Information provided
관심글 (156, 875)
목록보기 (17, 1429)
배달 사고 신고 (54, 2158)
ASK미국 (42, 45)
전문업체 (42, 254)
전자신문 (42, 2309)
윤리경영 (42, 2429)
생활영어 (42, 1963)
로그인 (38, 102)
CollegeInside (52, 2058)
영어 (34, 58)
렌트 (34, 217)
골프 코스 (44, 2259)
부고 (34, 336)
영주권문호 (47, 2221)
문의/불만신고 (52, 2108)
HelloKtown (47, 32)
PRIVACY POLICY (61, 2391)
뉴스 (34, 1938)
---
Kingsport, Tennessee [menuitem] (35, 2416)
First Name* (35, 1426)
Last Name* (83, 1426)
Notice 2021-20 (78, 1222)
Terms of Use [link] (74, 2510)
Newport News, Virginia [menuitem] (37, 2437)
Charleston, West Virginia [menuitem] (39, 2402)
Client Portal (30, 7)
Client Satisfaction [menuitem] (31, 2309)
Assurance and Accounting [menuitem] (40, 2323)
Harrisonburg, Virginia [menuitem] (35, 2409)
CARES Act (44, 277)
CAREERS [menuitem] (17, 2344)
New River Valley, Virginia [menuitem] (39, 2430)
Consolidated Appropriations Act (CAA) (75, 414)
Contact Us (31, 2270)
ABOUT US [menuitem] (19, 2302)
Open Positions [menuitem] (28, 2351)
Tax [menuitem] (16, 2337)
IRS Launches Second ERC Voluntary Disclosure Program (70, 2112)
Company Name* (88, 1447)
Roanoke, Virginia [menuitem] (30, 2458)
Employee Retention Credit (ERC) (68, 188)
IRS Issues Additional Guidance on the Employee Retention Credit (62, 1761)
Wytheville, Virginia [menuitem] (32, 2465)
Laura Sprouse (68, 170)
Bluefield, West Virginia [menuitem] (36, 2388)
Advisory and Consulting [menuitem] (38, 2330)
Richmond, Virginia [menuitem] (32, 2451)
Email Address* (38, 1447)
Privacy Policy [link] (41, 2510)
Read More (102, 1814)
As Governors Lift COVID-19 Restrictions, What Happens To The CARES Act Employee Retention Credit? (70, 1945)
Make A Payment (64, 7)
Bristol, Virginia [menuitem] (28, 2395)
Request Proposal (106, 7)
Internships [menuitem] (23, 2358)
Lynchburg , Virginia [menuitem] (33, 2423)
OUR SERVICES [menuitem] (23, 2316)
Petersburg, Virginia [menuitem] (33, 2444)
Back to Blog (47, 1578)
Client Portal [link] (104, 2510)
==
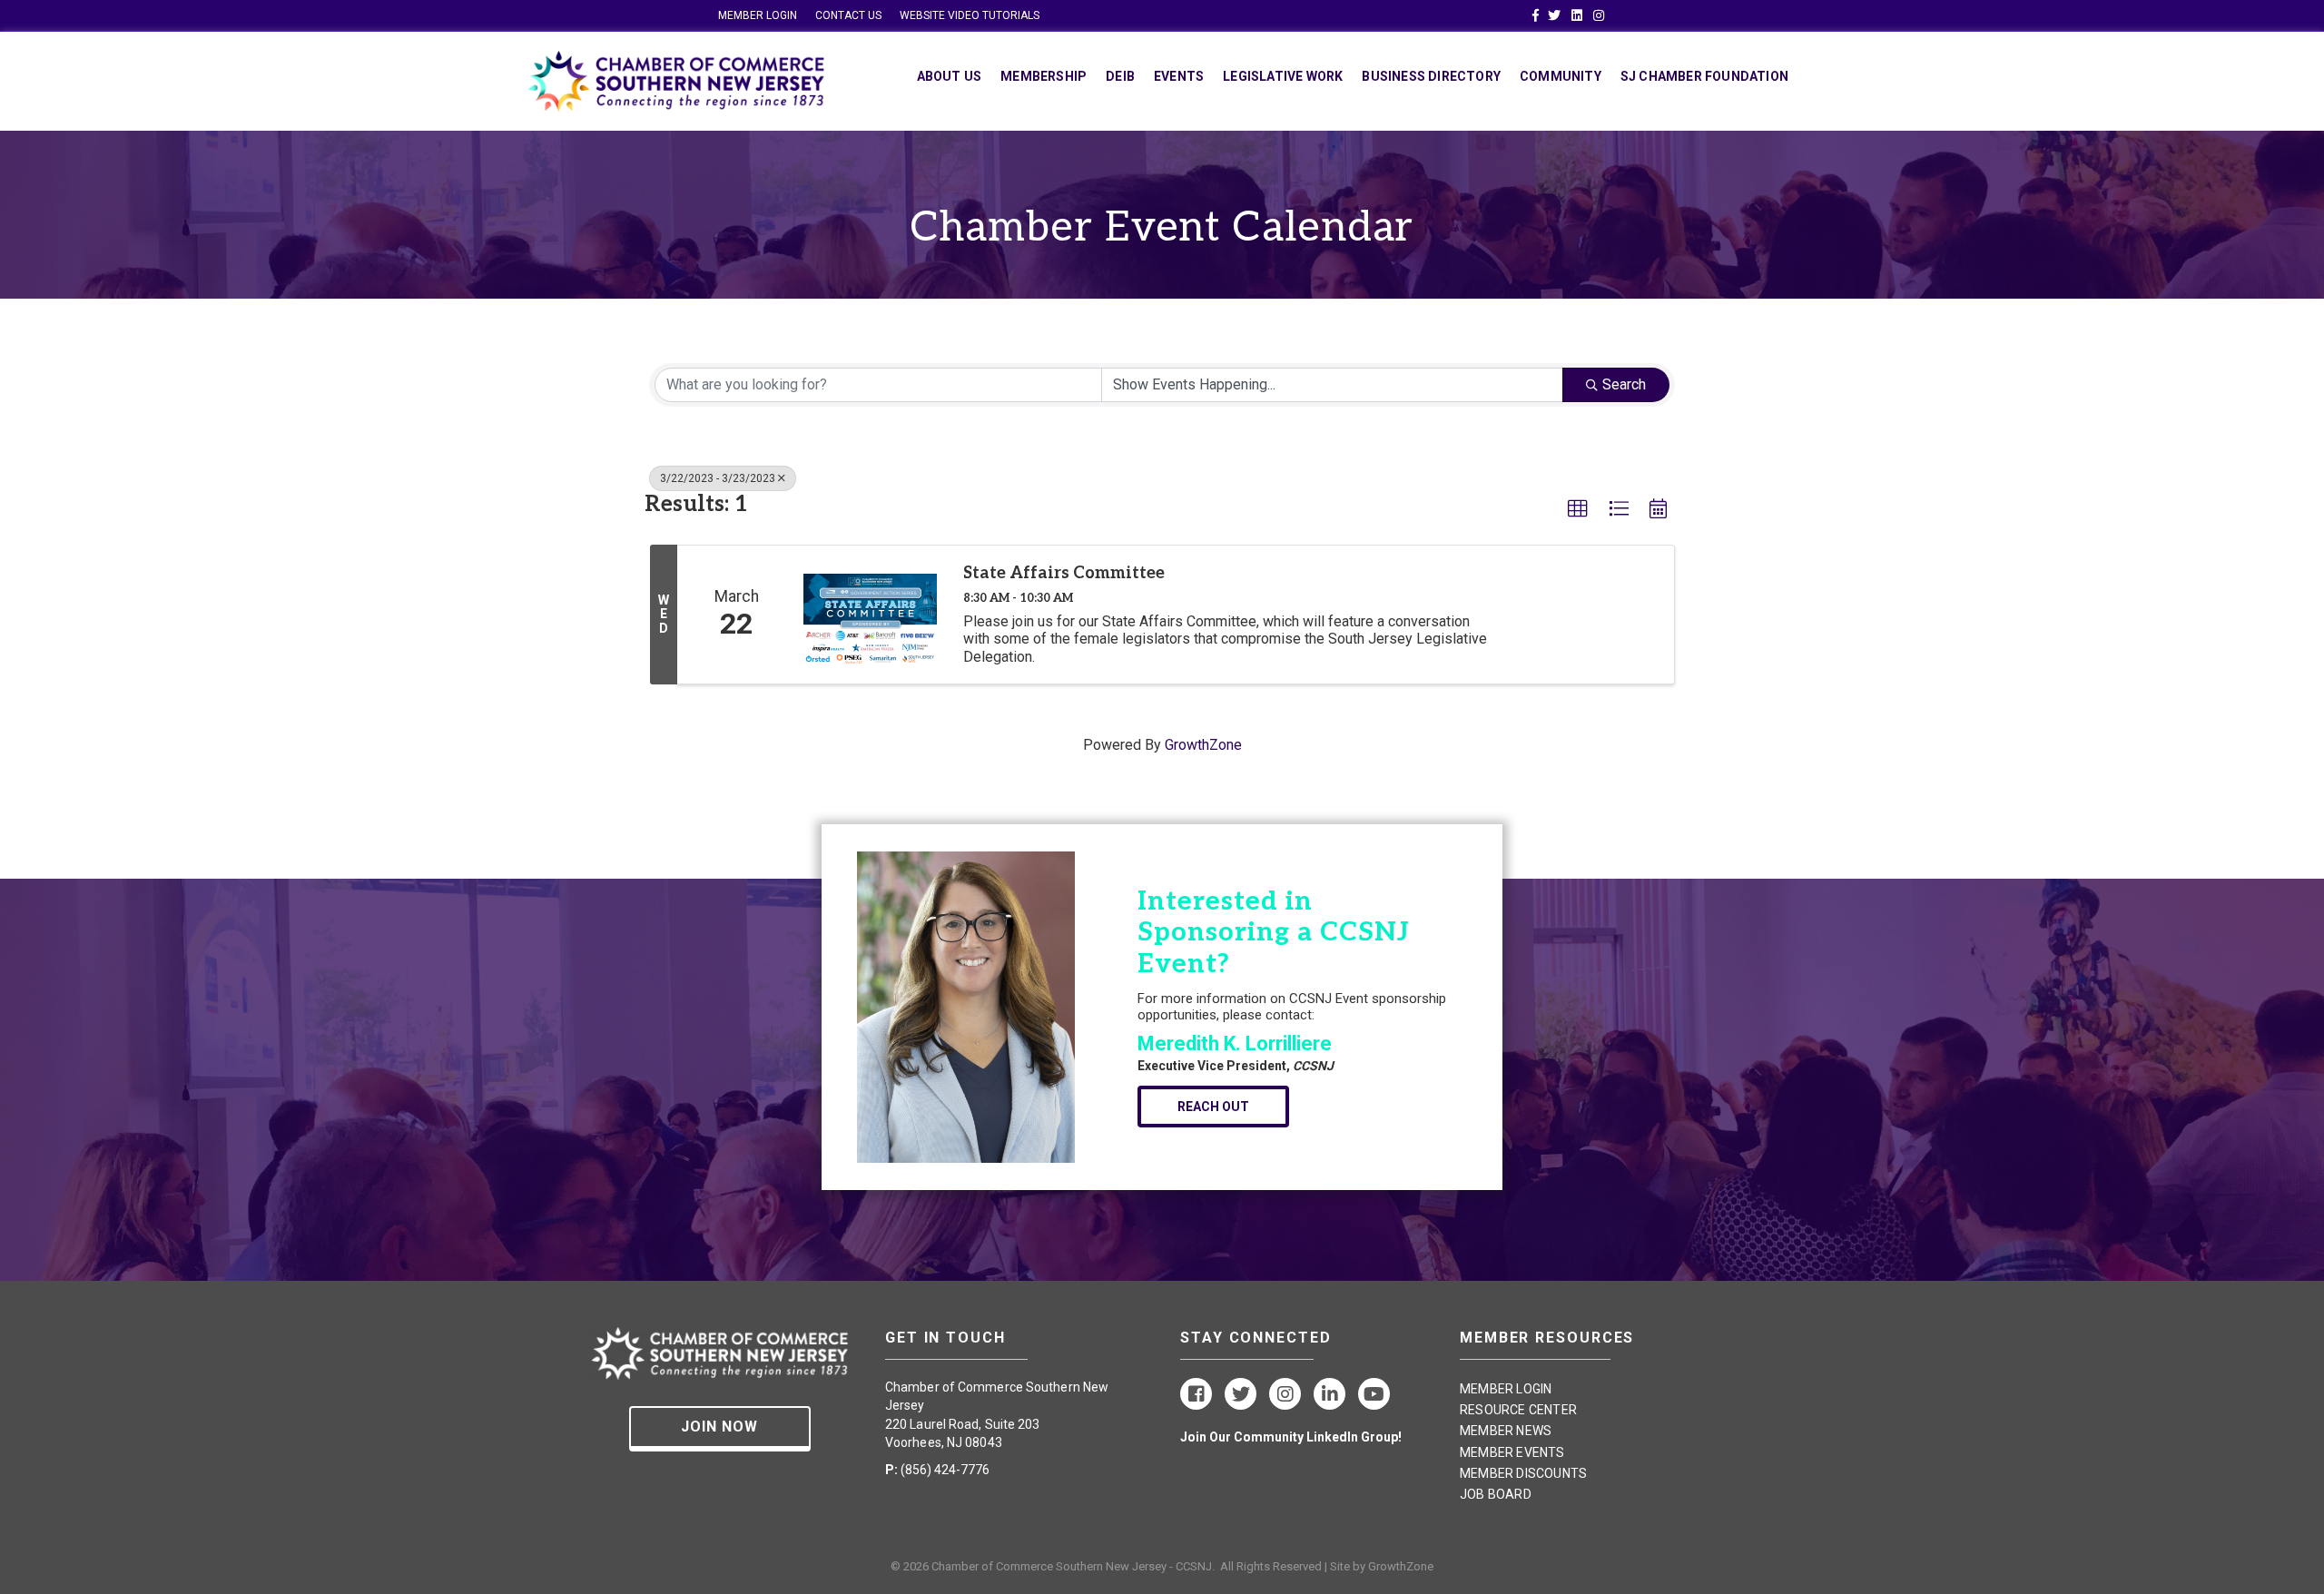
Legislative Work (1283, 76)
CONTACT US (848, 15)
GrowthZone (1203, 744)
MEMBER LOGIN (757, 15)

Exercise goal
In the lines above, locate the string "CARES". Copy every line where it occurs.

Solution
CARES Act (44, 277)
As Governors Lift COVID-19 Restrictions, What Happens To The CARES Act Employee Retention Credit? (70, 1945)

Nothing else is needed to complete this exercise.